[Task objective] Extract every line of the entries below and reproduce each one verbatim, keeping the original order.

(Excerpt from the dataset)
========================================================================
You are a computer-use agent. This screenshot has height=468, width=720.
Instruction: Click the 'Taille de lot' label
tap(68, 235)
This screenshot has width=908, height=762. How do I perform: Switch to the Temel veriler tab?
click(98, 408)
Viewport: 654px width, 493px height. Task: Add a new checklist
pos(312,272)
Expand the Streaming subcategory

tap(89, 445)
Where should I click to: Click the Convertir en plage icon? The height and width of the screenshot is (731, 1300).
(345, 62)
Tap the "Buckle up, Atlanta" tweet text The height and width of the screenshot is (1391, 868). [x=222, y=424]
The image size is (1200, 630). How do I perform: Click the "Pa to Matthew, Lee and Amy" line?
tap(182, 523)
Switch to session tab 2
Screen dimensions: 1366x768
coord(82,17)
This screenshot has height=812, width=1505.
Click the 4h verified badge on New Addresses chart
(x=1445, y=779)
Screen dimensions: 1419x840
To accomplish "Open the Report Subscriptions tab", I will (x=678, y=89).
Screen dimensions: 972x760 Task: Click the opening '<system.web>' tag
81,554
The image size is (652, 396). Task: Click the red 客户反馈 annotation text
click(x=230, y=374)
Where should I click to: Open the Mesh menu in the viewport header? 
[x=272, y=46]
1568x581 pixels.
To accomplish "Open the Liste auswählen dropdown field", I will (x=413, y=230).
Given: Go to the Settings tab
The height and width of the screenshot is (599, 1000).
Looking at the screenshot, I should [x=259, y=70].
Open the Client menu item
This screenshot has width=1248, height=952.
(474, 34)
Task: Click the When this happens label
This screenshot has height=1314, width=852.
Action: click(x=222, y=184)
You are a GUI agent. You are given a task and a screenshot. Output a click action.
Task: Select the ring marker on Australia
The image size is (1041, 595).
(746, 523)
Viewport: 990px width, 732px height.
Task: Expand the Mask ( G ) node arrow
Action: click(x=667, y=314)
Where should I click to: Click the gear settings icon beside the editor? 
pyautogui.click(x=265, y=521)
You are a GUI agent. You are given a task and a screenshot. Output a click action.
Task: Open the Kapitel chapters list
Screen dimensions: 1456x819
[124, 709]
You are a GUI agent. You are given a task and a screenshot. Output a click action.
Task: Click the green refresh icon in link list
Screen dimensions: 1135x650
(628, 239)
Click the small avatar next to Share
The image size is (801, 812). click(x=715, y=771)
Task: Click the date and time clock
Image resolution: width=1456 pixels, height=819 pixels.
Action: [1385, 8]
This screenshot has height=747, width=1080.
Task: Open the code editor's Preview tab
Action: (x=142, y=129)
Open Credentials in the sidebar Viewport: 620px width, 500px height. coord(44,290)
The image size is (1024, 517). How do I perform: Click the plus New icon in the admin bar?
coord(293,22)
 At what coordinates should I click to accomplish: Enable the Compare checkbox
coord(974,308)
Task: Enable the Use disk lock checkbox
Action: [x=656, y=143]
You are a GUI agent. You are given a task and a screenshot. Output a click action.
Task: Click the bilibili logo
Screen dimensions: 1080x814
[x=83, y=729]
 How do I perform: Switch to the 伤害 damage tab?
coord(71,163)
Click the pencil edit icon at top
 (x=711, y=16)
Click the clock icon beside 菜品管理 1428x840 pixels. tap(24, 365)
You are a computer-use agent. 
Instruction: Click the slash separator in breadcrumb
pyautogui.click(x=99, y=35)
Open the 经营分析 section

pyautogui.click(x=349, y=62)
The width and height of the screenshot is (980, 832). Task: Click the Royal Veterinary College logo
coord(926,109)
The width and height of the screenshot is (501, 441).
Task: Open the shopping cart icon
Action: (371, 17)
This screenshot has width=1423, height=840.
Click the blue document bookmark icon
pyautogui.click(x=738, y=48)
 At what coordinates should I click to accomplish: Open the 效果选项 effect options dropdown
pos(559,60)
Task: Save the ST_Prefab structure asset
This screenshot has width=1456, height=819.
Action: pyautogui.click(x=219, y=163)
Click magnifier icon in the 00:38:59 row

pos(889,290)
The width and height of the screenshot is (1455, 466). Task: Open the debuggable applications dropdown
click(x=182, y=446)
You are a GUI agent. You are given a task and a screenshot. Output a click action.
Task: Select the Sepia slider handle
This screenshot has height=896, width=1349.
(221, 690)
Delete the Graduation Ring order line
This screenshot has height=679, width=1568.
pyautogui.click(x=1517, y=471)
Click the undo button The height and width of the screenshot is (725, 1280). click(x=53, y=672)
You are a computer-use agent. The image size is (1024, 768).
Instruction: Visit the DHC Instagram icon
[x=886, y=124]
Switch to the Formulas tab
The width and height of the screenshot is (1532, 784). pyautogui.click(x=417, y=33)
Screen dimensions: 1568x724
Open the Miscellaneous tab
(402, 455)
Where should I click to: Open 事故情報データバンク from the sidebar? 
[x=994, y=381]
========================================================================
[Problem solution]
You are a computer-use agent. This screenshot has height=468, width=720.
Instruction: Click the 'Taille de lot' label
tap(68, 235)
This screenshot has width=908, height=762. How do I perform: Switch to the Temel veriler tab?
click(98, 408)
Viewport: 654px width, 493px height. Task: Add a new checklist
pos(312,272)
Expand the Streaming subcategory

tap(89, 445)
Where should I click to: Click the Convertir en plage icon? The height and width of the screenshot is (731, 1300).
(345, 62)
Tap the "Buckle up, Atlanta" tweet text The height and width of the screenshot is (1391, 868). [x=222, y=424]
The image size is (1200, 630). How do I perform: Click the "Pa to Matthew, Lee and Amy" line?
tap(182, 523)
Switch to session tab 2
Screen dimensions: 1366x768
coord(82,17)
This screenshot has height=812, width=1505.
Click the 4h verified badge on New Addresses chart
(x=1445, y=779)
Screen dimensions: 1419x840
To accomplish "Open the Report Subscriptions tab", I will (x=678, y=89).
Screen dimensions: 972x760 Task: Click the opening '<system.web>' tag
81,554
The image size is (652, 396). Task: Click the red 客户反馈 annotation text
click(x=230, y=374)
Where should I click to: Open the Mesh menu in the viewport header? 
[x=272, y=46]
1568x581 pixels.
To accomplish "Open the Liste auswählen dropdown field", I will (x=413, y=230).
Given: Go to the Settings tab
The height and width of the screenshot is (599, 1000).
Looking at the screenshot, I should [x=259, y=70].
Open the Client menu item
This screenshot has width=1248, height=952.
(474, 34)
Task: Click the When this happens label
This screenshot has height=1314, width=852.
Action: click(x=222, y=184)
You are a GUI agent. You are given a task and a screenshot. Output a click action.
Task: Select the ring marker on Australia
The image size is (1041, 595).
(746, 523)
Viewport: 990px width, 732px height.
Task: Expand the Mask ( G ) node arrow
Action: click(x=667, y=314)
Where should I click to: Click the gear settings icon beside the editor? 
pyautogui.click(x=265, y=521)
You are a GUI agent. You are given a task and a screenshot. Output a click action.
Task: Open the Kapitel chapters list
Screen dimensions: 1456x819
[124, 709]
You are a GUI agent. You are given a task and a screenshot. Output a click action.
Task: Click the green refresh icon in link list
Screen dimensions: 1135x650
(628, 239)
Click the small avatar next to Share
The image size is (801, 812). click(x=715, y=771)
Task: Click the date and time clock
Image resolution: width=1456 pixels, height=819 pixels.
Action: [1385, 8]
This screenshot has height=747, width=1080.
Task: Open the code editor's Preview tab
Action: (x=142, y=129)
Open Credentials in the sidebar Viewport: 620px width, 500px height. coord(44,290)
The image size is (1024, 517). How do I perform: Click the plus New icon in the admin bar?
coord(293,22)
 At what coordinates should I click to accomplish: Enable the Compare checkbox
coord(974,308)
Task: Enable the Use disk lock checkbox
Action: [x=656, y=143]
You are a GUI agent. You are given a task and a screenshot. Output a click action.
Task: Click the bilibili logo
Screen dimensions: 1080x814
[x=83, y=729]
 How do I perform: Switch to the 伤害 damage tab?
coord(71,163)
Click the pencil edit icon at top
 (x=711, y=16)
Click the clock icon beside 菜品管理 1428x840 pixels. tap(24, 365)
You are a computer-use agent. 
Instruction: Click the slash separator in breadcrumb
pyautogui.click(x=99, y=35)
Open the 经营分析 section

pyautogui.click(x=349, y=62)
The width and height of the screenshot is (980, 832). Task: Click the Royal Veterinary College logo
coord(926,109)
The width and height of the screenshot is (501, 441).
Task: Open the shopping cart icon
Action: (371, 17)
This screenshot has width=1423, height=840.
Click the blue document bookmark icon
pyautogui.click(x=738, y=48)
 At what coordinates should I click to accomplish: Open the 效果选项 effect options dropdown
pos(559,60)
Task: Save the ST_Prefab structure asset
This screenshot has width=1456, height=819.
Action: pyautogui.click(x=219, y=163)
Click magnifier icon in the 00:38:59 row

pos(889,290)
The width and height of the screenshot is (1455, 466). Task: Open the debuggable applications dropdown
click(x=182, y=446)
You are a GUI agent. You are given a task and a screenshot. Output a click action.
Task: Select the Sepia slider handle
This screenshot has height=896, width=1349.
(221, 690)
Delete the Graduation Ring order line
This screenshot has height=679, width=1568.
pyautogui.click(x=1517, y=471)
Click the undo button The height and width of the screenshot is (725, 1280). click(x=53, y=672)
You are a computer-use agent. The image size is (1024, 768).
Instruction: Visit the DHC Instagram icon
[x=886, y=124]
Switch to the Formulas tab
The width and height of the screenshot is (1532, 784). pyautogui.click(x=417, y=33)
Screen dimensions: 1568x724
Open the Miscellaneous tab
(402, 455)
Where should I click to: Open 事故情報データバンク from the sidebar? 
[x=994, y=381]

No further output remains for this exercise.